What the task requires:
Every record is to be transcribed exactly as written.

Data for the task:
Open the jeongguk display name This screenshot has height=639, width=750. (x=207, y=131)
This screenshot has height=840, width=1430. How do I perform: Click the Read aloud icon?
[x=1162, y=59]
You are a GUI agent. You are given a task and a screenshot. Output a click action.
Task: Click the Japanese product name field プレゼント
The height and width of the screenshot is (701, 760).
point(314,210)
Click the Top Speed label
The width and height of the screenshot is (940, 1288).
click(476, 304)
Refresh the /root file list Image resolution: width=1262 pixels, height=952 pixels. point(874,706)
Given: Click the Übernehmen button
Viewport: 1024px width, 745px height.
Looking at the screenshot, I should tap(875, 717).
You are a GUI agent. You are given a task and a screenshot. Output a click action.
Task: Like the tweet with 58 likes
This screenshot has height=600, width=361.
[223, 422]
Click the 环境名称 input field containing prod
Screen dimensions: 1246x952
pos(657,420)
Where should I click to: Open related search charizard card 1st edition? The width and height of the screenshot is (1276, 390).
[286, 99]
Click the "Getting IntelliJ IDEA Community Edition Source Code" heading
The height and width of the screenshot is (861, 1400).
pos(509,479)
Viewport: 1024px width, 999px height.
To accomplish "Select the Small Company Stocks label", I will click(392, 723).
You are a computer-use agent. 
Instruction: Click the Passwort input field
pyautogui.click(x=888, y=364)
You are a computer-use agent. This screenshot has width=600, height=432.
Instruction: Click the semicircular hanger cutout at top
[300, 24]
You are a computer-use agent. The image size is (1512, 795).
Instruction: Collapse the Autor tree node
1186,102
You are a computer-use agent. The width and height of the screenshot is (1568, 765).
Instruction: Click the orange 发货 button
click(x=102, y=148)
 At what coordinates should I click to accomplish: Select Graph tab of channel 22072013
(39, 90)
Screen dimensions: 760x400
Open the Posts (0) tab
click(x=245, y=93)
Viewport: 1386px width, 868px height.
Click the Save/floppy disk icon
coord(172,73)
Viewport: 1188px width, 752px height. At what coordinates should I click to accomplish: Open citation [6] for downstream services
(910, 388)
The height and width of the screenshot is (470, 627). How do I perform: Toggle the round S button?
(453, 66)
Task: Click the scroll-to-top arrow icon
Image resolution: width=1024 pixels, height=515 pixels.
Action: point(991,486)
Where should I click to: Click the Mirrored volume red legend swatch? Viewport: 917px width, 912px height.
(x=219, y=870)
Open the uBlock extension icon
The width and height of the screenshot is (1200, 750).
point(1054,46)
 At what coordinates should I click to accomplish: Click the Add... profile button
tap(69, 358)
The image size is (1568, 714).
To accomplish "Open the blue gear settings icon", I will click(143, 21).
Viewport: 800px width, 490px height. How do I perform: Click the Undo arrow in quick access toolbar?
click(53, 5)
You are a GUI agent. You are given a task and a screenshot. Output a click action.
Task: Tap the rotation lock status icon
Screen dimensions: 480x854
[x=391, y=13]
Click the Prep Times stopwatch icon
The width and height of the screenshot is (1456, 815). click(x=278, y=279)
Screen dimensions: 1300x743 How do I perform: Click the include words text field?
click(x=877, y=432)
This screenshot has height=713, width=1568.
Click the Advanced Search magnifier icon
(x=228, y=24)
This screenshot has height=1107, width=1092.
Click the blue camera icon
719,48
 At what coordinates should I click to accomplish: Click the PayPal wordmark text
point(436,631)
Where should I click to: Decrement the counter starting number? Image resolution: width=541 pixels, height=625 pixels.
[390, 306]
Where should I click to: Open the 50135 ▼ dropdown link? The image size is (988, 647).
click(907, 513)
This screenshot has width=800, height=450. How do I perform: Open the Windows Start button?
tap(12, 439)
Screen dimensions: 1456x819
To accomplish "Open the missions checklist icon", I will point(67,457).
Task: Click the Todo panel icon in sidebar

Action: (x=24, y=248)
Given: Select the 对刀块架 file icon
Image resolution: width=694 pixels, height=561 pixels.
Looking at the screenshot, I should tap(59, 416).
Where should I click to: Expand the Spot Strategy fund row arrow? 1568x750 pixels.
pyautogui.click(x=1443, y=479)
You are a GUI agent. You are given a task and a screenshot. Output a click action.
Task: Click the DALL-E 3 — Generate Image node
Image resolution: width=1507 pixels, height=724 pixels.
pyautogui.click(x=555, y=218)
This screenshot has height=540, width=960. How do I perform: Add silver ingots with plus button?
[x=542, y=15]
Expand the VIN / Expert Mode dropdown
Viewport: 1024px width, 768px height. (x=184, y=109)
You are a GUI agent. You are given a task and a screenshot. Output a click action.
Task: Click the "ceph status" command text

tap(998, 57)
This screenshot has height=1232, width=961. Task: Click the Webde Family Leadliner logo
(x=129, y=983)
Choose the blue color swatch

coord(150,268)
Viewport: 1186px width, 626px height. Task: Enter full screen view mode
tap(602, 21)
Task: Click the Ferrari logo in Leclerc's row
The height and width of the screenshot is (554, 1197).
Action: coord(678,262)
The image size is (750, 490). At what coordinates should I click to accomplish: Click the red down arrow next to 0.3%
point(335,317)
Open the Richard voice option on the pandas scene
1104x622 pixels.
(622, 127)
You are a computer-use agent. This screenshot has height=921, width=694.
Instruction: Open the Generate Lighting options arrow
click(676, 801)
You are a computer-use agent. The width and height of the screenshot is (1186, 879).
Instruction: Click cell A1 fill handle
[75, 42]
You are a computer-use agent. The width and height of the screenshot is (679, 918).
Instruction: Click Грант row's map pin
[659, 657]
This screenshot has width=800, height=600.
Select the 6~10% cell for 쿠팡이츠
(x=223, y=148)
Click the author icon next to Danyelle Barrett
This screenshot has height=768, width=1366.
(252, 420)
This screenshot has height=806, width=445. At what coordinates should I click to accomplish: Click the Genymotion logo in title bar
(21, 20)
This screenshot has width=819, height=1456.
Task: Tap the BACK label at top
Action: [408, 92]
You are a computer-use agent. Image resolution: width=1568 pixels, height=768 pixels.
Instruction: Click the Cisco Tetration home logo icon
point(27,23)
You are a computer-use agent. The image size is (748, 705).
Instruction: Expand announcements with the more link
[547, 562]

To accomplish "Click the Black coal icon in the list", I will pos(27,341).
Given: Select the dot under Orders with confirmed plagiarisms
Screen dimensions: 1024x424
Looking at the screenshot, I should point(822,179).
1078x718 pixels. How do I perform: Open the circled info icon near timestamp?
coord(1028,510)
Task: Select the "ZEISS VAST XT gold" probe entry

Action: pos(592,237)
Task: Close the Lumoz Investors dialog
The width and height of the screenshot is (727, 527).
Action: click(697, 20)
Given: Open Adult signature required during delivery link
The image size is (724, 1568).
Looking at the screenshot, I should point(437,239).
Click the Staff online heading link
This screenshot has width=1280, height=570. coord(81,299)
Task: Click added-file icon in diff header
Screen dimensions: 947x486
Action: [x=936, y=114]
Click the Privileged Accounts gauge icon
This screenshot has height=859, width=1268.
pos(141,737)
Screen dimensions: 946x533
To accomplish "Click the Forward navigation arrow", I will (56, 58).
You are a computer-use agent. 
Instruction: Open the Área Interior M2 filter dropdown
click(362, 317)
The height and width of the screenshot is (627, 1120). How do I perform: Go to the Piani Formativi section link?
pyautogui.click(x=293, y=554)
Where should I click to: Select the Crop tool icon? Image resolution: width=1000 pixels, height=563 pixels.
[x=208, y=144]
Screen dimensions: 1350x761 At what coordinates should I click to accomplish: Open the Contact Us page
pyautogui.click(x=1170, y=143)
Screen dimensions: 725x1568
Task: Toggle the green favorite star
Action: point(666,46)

Written solution:
Open the jeongguk display name This screenshot has height=639, width=750. (x=207, y=131)
This screenshot has height=840, width=1430. How do I perform: Click the Read aloud icon?
[x=1162, y=59]
You are a GUI agent. You are given a task and a screenshot. Output a click action.
Task: Click the Japanese product name field プレゼント
The height and width of the screenshot is (701, 760).
point(314,210)
Click the Top Speed label
The width and height of the screenshot is (940, 1288).
click(476, 304)
Refresh the /root file list Image resolution: width=1262 pixels, height=952 pixels. point(874,706)
Given: Click the Übernehmen button
Viewport: 1024px width, 745px height.
Looking at the screenshot, I should tap(875, 717).
You are a GUI agent. You are given a task and a screenshot. Output a click action.
Task: Like the tweet with 58 likes
This screenshot has height=600, width=361.
[223, 422]
Click the 环境名称 input field containing prod
Screen dimensions: 1246x952
pos(657,420)
Where should I click to: Open related search charizard card 1st edition? The width and height of the screenshot is (1276, 390).
[286, 99]
Click the "Getting IntelliJ IDEA Community Edition Source Code" heading
The height and width of the screenshot is (861, 1400).
pos(509,479)
Viewport: 1024px width, 999px height.
To accomplish "Select the Small Company Stocks label", I will click(392, 723).
You are a computer-use agent. 
Instruction: Click the Passwort input field
pyautogui.click(x=888, y=364)
You are a computer-use agent. This screenshot has width=600, height=432.
Instruction: Click the semicircular hanger cutout at top
[300, 24]
You are a computer-use agent. The image size is (1512, 795).
Instruction: Collapse the Autor tree node
1186,102
You are a computer-use agent. The width and height of the screenshot is (1568, 765).
Instruction: Click the orange 发货 button
click(x=102, y=148)
 At what coordinates should I click to accomplish: Select Graph tab of channel 22072013
(39, 90)
Screen dimensions: 760x400
Open the Posts (0) tab
click(x=245, y=93)
Viewport: 1386px width, 868px height.
Click the Save/floppy disk icon
coord(172,73)
Viewport: 1188px width, 752px height. At what coordinates should I click to accomplish: Open citation [6] for downstream services
(910, 388)
The height and width of the screenshot is (470, 627). How do I perform: Toggle the round S button?
(453, 66)
Task: Click the scroll-to-top arrow icon
Image resolution: width=1024 pixels, height=515 pixels.
Action: point(991,486)
Where should I click to: Click the Mirrored volume red legend swatch? Viewport: 917px width, 912px height.
(x=219, y=870)
Open the uBlock extension icon
The width and height of the screenshot is (1200, 750).
point(1054,46)
 At what coordinates should I click to accomplish: Click the Add... profile button
tap(69, 358)
The image size is (1568, 714).
To accomplish "Open the blue gear settings icon", I will click(143, 21).
Viewport: 800px width, 490px height. How do I perform: Click the Undo arrow in quick access toolbar?
click(53, 5)
You are a GUI agent. You are given a task and a screenshot. Output a click action.
Task: Tap the rotation lock status icon
Screen dimensions: 480x854
[x=391, y=13]
Click the Prep Times stopwatch icon
The width and height of the screenshot is (1456, 815). click(x=278, y=279)
Screen dimensions: 1300x743 How do I perform: Click the include words text field?
click(x=877, y=432)
This screenshot has height=713, width=1568.
Click the Advanced Search magnifier icon
(x=228, y=24)
This screenshot has height=1107, width=1092.
Click the blue camera icon
719,48
 At what coordinates should I click to accomplish: Click the PayPal wordmark text
point(436,631)
Where should I click to: Decrement the counter starting number? Image resolution: width=541 pixels, height=625 pixels.
[390, 306]
Where should I click to: Open the 50135 ▼ dropdown link? The image size is (988, 647).
click(907, 513)
This screenshot has width=800, height=450. How do I perform: Open the Windows Start button?
tap(12, 439)
Screen dimensions: 1456x819
To accomplish "Open the missions checklist icon", I will point(67,457).
Task: Click the Todo panel icon in sidebar

Action: (x=24, y=248)
Given: Select the 对刀块架 file icon
Image resolution: width=694 pixels, height=561 pixels.
Looking at the screenshot, I should tap(59, 416).
Where should I click to: Expand the Spot Strategy fund row arrow? 1568x750 pixels.
pyautogui.click(x=1443, y=479)
You are a GUI agent. You are given a task and a screenshot. Output a click action.
Task: Click the DALL-E 3 — Generate Image node
Image resolution: width=1507 pixels, height=724 pixels.
pyautogui.click(x=555, y=218)
This screenshot has height=540, width=960. How do I perform: Add silver ingots with plus button?
[x=542, y=15]
Expand the VIN / Expert Mode dropdown
Viewport: 1024px width, 768px height. (x=184, y=109)
You are a GUI agent. You are given a task and a screenshot. Output a click action.
Task: Click the "ceph status" command text

tap(998, 57)
This screenshot has height=1232, width=961. Task: Click the Webde Family Leadliner logo
(x=129, y=983)
Choose the blue color swatch

coord(150,268)
Viewport: 1186px width, 626px height. Task: Enter full screen view mode
tap(602, 21)
Task: Click the Ferrari logo in Leclerc's row
The height and width of the screenshot is (554, 1197).
Action: coord(678,262)
The image size is (750, 490). At what coordinates should I click to accomplish: Click the red down arrow next to 0.3%
point(335,317)
Open the Richard voice option on the pandas scene
1104x622 pixels.
(622, 127)
You are a computer-use agent. This screenshot has height=921, width=694.
Instruction: Open the Generate Lighting options arrow
click(676, 801)
You are a computer-use agent. The width and height of the screenshot is (1186, 879).
Instruction: Click cell A1 fill handle
[75, 42]
You are a computer-use agent. The width and height of the screenshot is (679, 918).
Instruction: Click Грант row's map pin
[659, 657]
This screenshot has width=800, height=600.
Select the 6~10% cell for 쿠팡이츠
(x=223, y=148)
Click the author icon next to Danyelle Barrett
This screenshot has height=768, width=1366.
(252, 420)
This screenshot has height=806, width=445. At what coordinates should I click to accomplish: Click the Genymotion logo in title bar
(21, 20)
This screenshot has width=819, height=1456.
Task: Tap the BACK label at top
Action: [408, 92]
You are a computer-use agent. Image resolution: width=1568 pixels, height=768 pixels.
Instruction: Click the Cisco Tetration home logo icon
point(27,23)
You are a computer-use agent. The image size is (748, 705).
Instruction: Expand announcements with the more link
[547, 562]

To accomplish "Click the Black coal icon in the list", I will pos(27,341).
Given: Select the dot under Orders with confirmed plagiarisms
Screen dimensions: 1024x424
Looking at the screenshot, I should point(822,179).
1078x718 pixels. How do I perform: Open the circled info icon near timestamp?
coord(1028,510)
Task: Select the "ZEISS VAST XT gold" probe entry

Action: pos(592,237)
Task: Close the Lumoz Investors dialog
The width and height of the screenshot is (727, 527).
Action: click(697, 20)
Given: Open Adult signature required during delivery link
The image size is (724, 1568).
Looking at the screenshot, I should point(437,239).
Click the Staff online heading link
This screenshot has width=1280, height=570. coord(81,299)
Task: Click added-file icon in diff header
Screen dimensions: 947x486
Action: [x=936, y=114]
Click the Privileged Accounts gauge icon
This screenshot has height=859, width=1268.
pos(141,737)
Screen dimensions: 946x533
To accomplish "Click the Forward navigation arrow", I will (56, 58).
You are a computer-use agent. 
Instruction: Open the Área Interior M2 filter dropdown
click(362, 317)
The height and width of the screenshot is (627, 1120). How do I perform: Go to the Piani Formativi section link?
pyautogui.click(x=293, y=554)
Where should I click to: Select the Crop tool icon? Image resolution: width=1000 pixels, height=563 pixels.
[x=208, y=144]
Screen dimensions: 1350x761 At what coordinates should I click to accomplish: Open the Contact Us page
pyautogui.click(x=1170, y=143)
Screen dimensions: 725x1568
Task: Toggle the green favorite star
Action: point(666,46)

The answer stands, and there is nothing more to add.